Assigned task:
The full listing, copied exactly, is the required output.

Data to examine:
»»
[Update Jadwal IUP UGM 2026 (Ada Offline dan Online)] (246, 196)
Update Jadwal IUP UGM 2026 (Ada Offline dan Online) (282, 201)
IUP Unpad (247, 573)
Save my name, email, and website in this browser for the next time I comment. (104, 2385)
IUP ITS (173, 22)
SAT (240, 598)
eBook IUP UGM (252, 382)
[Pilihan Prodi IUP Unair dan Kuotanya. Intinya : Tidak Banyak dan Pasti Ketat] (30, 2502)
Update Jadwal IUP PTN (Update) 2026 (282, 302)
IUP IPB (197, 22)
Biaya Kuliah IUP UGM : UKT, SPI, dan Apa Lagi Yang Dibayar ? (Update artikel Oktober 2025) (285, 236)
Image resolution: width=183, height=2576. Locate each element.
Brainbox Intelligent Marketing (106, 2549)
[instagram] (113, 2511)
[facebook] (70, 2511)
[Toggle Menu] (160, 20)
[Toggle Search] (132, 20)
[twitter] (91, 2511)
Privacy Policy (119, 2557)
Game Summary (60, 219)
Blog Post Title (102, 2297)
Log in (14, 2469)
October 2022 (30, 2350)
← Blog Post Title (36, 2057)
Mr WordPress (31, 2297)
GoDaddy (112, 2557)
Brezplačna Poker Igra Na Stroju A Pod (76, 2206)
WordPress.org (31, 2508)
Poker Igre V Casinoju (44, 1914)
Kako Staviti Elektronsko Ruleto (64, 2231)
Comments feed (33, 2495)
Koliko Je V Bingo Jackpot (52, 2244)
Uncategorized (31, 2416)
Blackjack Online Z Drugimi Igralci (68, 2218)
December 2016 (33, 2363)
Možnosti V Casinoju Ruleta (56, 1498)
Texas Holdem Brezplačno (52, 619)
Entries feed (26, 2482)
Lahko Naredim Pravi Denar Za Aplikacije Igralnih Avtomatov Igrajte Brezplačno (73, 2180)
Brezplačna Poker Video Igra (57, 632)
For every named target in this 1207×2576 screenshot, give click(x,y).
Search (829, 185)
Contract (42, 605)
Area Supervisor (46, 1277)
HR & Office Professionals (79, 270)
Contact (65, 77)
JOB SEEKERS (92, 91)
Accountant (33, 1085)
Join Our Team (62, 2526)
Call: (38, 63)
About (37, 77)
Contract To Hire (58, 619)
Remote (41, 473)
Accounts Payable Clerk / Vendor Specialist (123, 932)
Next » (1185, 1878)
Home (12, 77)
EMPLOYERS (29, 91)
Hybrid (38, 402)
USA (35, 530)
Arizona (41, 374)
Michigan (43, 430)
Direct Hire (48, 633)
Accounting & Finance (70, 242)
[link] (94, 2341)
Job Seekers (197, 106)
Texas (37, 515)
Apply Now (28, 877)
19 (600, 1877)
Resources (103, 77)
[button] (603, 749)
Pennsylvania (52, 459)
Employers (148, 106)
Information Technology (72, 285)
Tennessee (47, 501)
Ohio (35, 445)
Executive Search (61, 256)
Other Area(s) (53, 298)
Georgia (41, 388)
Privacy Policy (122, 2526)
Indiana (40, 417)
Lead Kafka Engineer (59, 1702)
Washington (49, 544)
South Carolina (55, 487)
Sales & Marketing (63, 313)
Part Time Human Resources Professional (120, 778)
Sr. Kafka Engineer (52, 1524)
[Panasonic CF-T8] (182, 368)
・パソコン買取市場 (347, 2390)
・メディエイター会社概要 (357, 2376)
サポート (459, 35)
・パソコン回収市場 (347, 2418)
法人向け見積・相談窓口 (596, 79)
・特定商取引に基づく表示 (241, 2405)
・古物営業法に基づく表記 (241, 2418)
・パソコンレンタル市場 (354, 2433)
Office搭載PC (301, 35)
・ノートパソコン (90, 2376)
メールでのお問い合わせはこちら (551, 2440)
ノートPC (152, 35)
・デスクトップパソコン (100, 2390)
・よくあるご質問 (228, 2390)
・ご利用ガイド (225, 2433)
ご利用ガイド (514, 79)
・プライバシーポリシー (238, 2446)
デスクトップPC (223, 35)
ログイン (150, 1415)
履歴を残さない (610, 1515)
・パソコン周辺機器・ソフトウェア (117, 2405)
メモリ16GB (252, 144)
««
Response area:
[Update Jadwal IUP UGM 2026 (Ada Offline dan Online)] (246, 196)
Update Jadwal IUP UGM 2026 (Ada Offline dan Online) (282, 201)
IUP Unpad (247, 573)
Save my name, email, and website in this browser for the next time I comment. (104, 2385)
IUP ITS (173, 22)
SAT (240, 598)
eBook IUP UGM (252, 382)
[Pilihan Prodi IUP Unair dan Kuotanya. Intinya : Tidak Banyak dan Pasti Ketat] (30, 2502)
Update Jadwal IUP PTN (Update) 2026 (282, 302)
IUP IPB (197, 22)
Biaya Kuliah IUP UGM : UKT, SPI, dan Apa Lagi Yang Dibayar ? (Update artikel Oktober 2025) (285, 236)
Image resolution: width=183, height=2576. Locate each element.
Brainbox Intelligent Marketing (106, 2549)
[instagram] (113, 2511)
[facebook] (70, 2511)
[Toggle Menu] (160, 20)
[Toggle Search] (132, 20)
[twitter] (91, 2511)
Privacy Policy (119, 2557)
Game Summary (60, 219)
Blog Post Title (102, 2297)
Log in (14, 2469)
October 2022 (30, 2350)
← Blog Post Title (36, 2057)
Mr WordPress (31, 2297)
GoDaddy (112, 2557)
Brezplačna Poker Igra Na Stroju A Pod (76, 2206)
WordPress.org (31, 2508)
Poker Igre V Casinoju (44, 1914)
Kako Staviti Elektronsko Ruleto (64, 2231)
Comments feed (33, 2495)
Koliko Je V Bingo Jackpot (52, 2244)
Uncategorized (31, 2416)
Blackjack Online Z Drugimi Igralci (68, 2218)
December 2016 (33, 2363)
Možnosti V Casinoju Ruleta (56, 1498)
Texas Holdem Brezplačno (52, 619)
Entries feed (26, 2482)
Lahko Naredim Pravi Denar Za Aplikacije Igralnih Avtomatov Igrajte Brezplačno (73, 2180)
Brezplačna Poker Video Igra (57, 632)
For every named target in this 1207×2576 screenshot, give click(x,y).
Search (829, 185)
Contract (42, 605)
Area Supervisor (46, 1277)
HR & Office Professionals (79, 270)
Contact (65, 77)
JOB SEEKERS (92, 91)
Accountant (33, 1085)
Join Our Team (62, 2526)
Call: (38, 63)
About (37, 77)
Contract To Hire (58, 619)
Remote (41, 473)
Accounts Payable Clerk / Vendor Specialist (123, 932)
Next » (1185, 1878)
Home (12, 77)
EMPLOYERS (29, 91)
Hybrid (38, 402)
USA (35, 530)
Arizona (41, 374)
Michigan (43, 430)
Direct Hire (48, 633)
Accounting & Finance (70, 242)
[link] (94, 2341)
Job Seekers (197, 106)
Texas (37, 515)
Apply Now (28, 877)
19 (600, 1877)
Resources (103, 77)
[button] (603, 749)
Pennsylvania (52, 459)
Employers (148, 106)
Information Technology (72, 285)
Tennessee (47, 501)
Ohio (35, 445)
Executive Search (61, 256)
Other Area(s) (53, 298)
Georgia (41, 388)
Privacy Policy (122, 2526)
Indiana (40, 417)
Lead Kafka Engineer (59, 1702)
Washington (49, 544)
South Carolina (55, 487)
Sales & Marketing (63, 313)
Part Time Human Resources Professional (120, 778)
Sr. Kafka Engineer (52, 1524)
[Panasonic CF-T8] (182, 368)
・パソコン買取市場 (347, 2390)
・メディエイター会社概要 (357, 2376)
サポート (459, 35)
・パソコン回収市場 (347, 2418)
法人向け見積・相談窓口 (596, 79)
・特定商取引に基づく表示 (241, 2405)
・古物営業法に基づく表記 (241, 2418)
・パソコンレンタル市場 (354, 2433)
Office搭載PC (301, 35)
・ノートパソコン (90, 2376)
メールでのお問い合わせはこちら (551, 2440)
ノートPC (152, 35)
・デスクトップパソコン (100, 2390)
・よくあるご質問 (228, 2390)
・ご利用ガイド (225, 2433)
ご利用ガイド (514, 79)
・プライバシーポリシー (238, 2446)
デスクトップPC (223, 35)
ログイン (150, 1415)
履歴を残さない (610, 1515)
・パソコン周辺機器・ソフトウェア (117, 2405)
メモリ16GB (252, 144)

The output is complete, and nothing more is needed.